2945 bytes. Less than 0.006% of Wasmtime, smaller than a C “Hello, world!”.
Zero dependencies, no cheating: just a static x86-64 Linux executable. Scan the QR code above with zbarimg --raw -Sbinary or another QR decoder that supports binary data, or directly download the program from the GitHub repo, and you’re good to go.
Here’s me playing the Rust guessing game, cross-compiled for Wasm:

And here’s me running QuickJS, straight from official releases:

The interpreter implements the entire Lime1 Wasm feature set, and a chunk of WASI sufficient for these programs. It’s not quite feature-complete, it’s slow, and it’s insecure – but it’s still a marvelous feat of engineering with reasonable capabilities.
I had insane fun working on it, and now I want to share what made this possible.
Thanks to:
QR codes can contain up to 2953 bytes. If the project was any simpler, I’d just use assembly – but that has a disastrous effect on velocity, which is crucial for an open-ended project that requires constant experimentation and sweeping changes.
Herding gcc with -Os -fno-align-functions -fno-align-jumps -fno-align-labels -fno-align-loops -fno-jump-tables -fno-asynchronous-unwind-tables -fomit-frame-pointer helps, but not when the simplest C program is already too large.
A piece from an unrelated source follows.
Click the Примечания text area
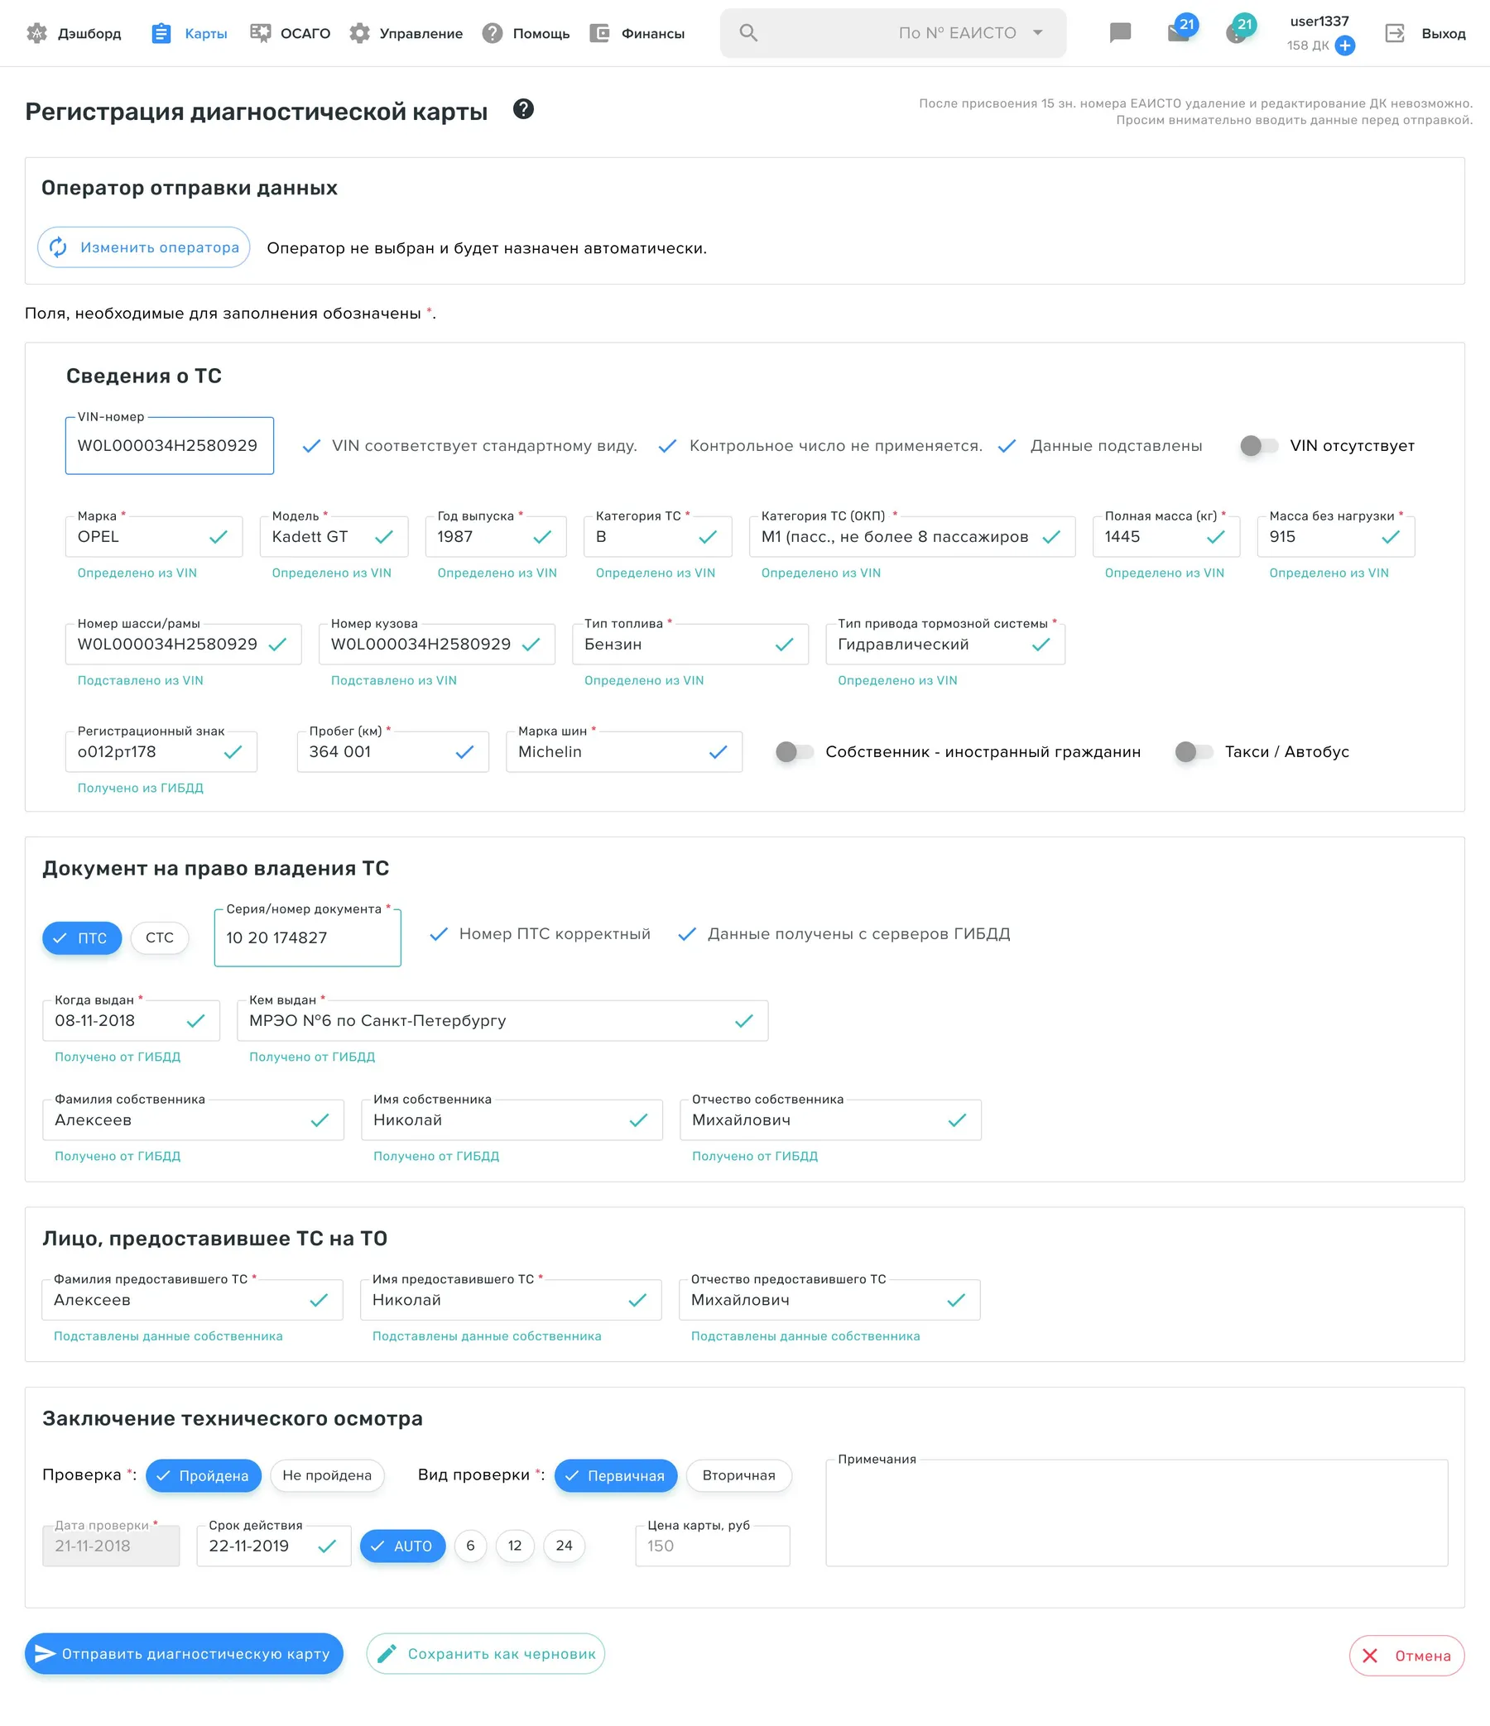The image size is (1490, 1726). [1137, 1513]
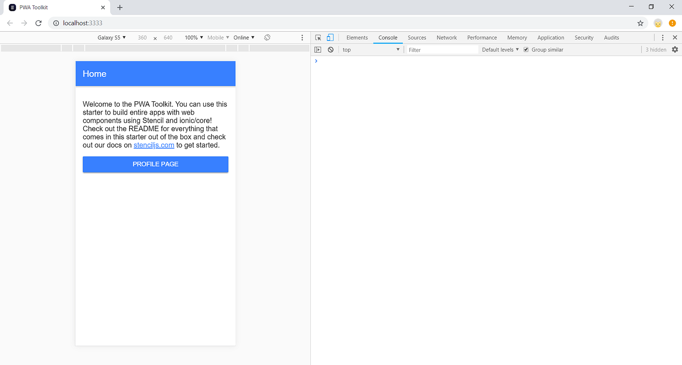The height and width of the screenshot is (365, 682).
Task: Rotate the emulated device orientation
Action: click(266, 37)
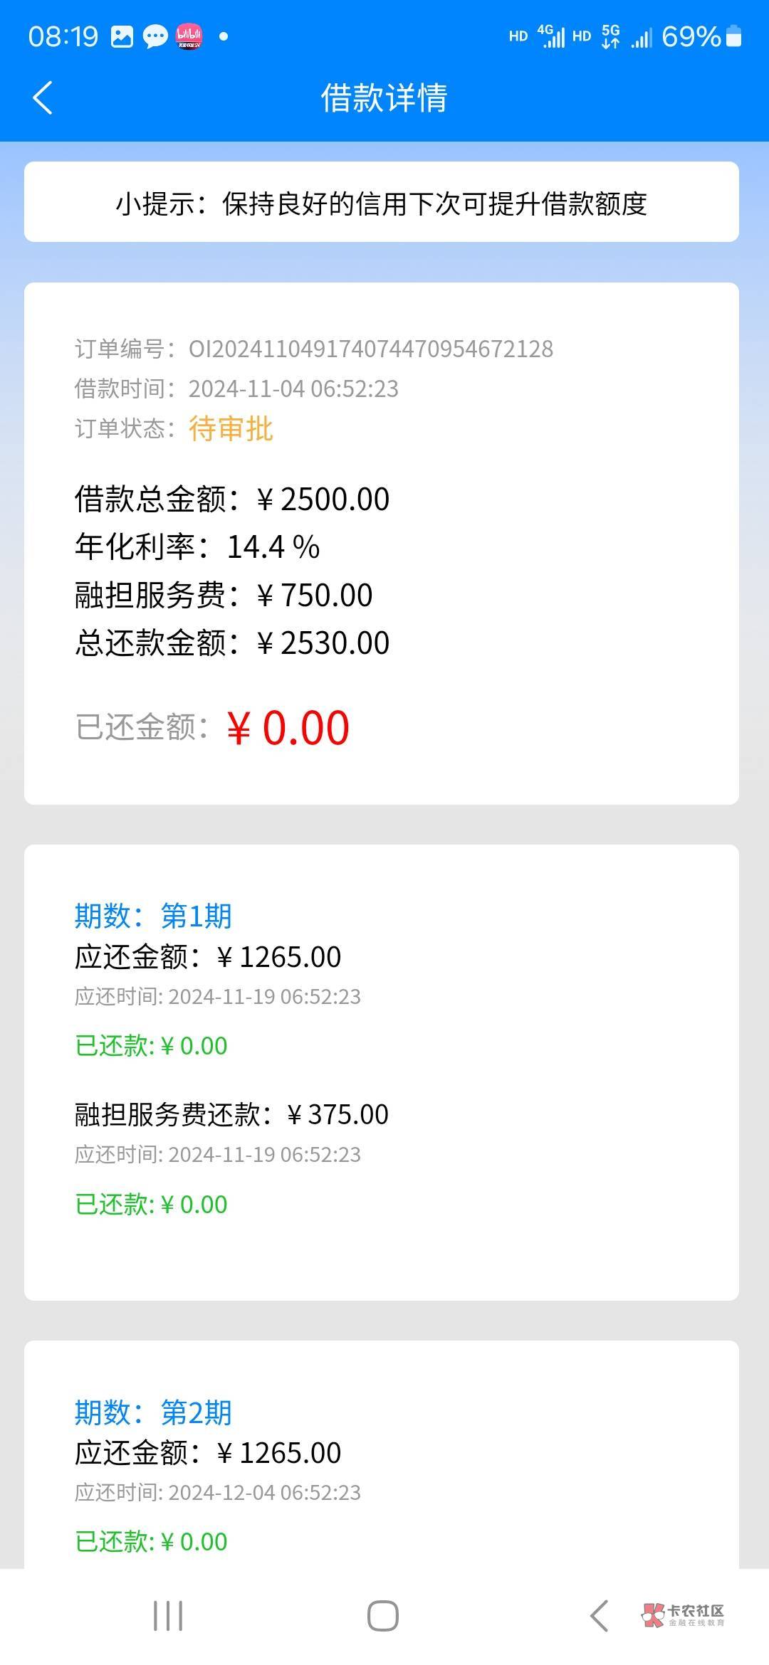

The issue is not the language, but metadata: symbols, ELF sections, dynamic linking. The headers are tiny, but they add up, and at this scale each one has to be abolished.
A linker script can merge almost all sections – code, globals, constants – into one, dropping unnecessary alignment from the binary. This makes code writeable and data executable, but security was never a goal in this experiment.
ENTRY(_start)
OUTPUT_FORMAT(elf64-x86-64)
SECTIONS {
. = 0x400000;
.text : {
*(.text .text.* .data .data.* .rodata .rodata.*)
}
.bss : {
*(.bss .bss.*) *(COMMON)
}
/DISCARD/ : {
*(.note.*)
}
}
strip --strip-section-headers removes symbol information and section info, retaining only segments – a crude approximation sufficient for the kernel to run the program.
Linking libc is expensive. libc does two things: initializes the program and invokes syscalls. In most operating systems, only libc knows how to do this, but Linux offers a stable userland ABI. You only need 23 bytes of machine code to wrap main:
asm (
".globl _start;"
"_start:"
"pop %rdi;" // argc
"mov %rsp, %rsi;" // argv
"lea 8(%rsi,%rdi,8), %rdx;" // envp
"call main;"
"mov $60, %eax;" // exit
"xor %edi, %edi;"
"syscall;"
);
This is inline assembly, and you’ll need to get used to it, because in sizecoding it’s everywhere. Invoking syscalls, like read, is as simple as:
long rax = SYS_read;
asm volatile ("syscall" : "+a"(rax) : "D"(fd), "S"(buf), "d"(count) : "rcx", "r11", "memory");
return rax;
x86 also has a party trick up its sleeve: legacy CISC instructions. memcpy, memset, strlen, and all that jazz can each be implemented with a single 2-byte rep instruction.
These features make x86/Linux the best combination for this project – x86-64, more specifically, since Wasm needs 64-bit operations. This is unlike demos, which usually target Windows or older architectures because they use a different set of features.
This forms a 200-byte clean slate. Now what?
To execute a Linux ELF program, you only need to parse headers, map segments to memory, and jump to the entry point. Dynamic linking is only slightly harder. Wasm is not like that – it has a multitude of different sections describing various moving parts:
_start function.Parsing this takes 800 bytes, or 25% of the quota down the drain before executing code. And that’s already after some optimization! So here’s the first one of many unorthodox tricks I used.
Wasm programs import syscalls as external functions, like environ_get or fd_read. Simple interpreters store the names as strings, but I store hashes instead – collisions are not an issue because the WASIp1 interface is closed.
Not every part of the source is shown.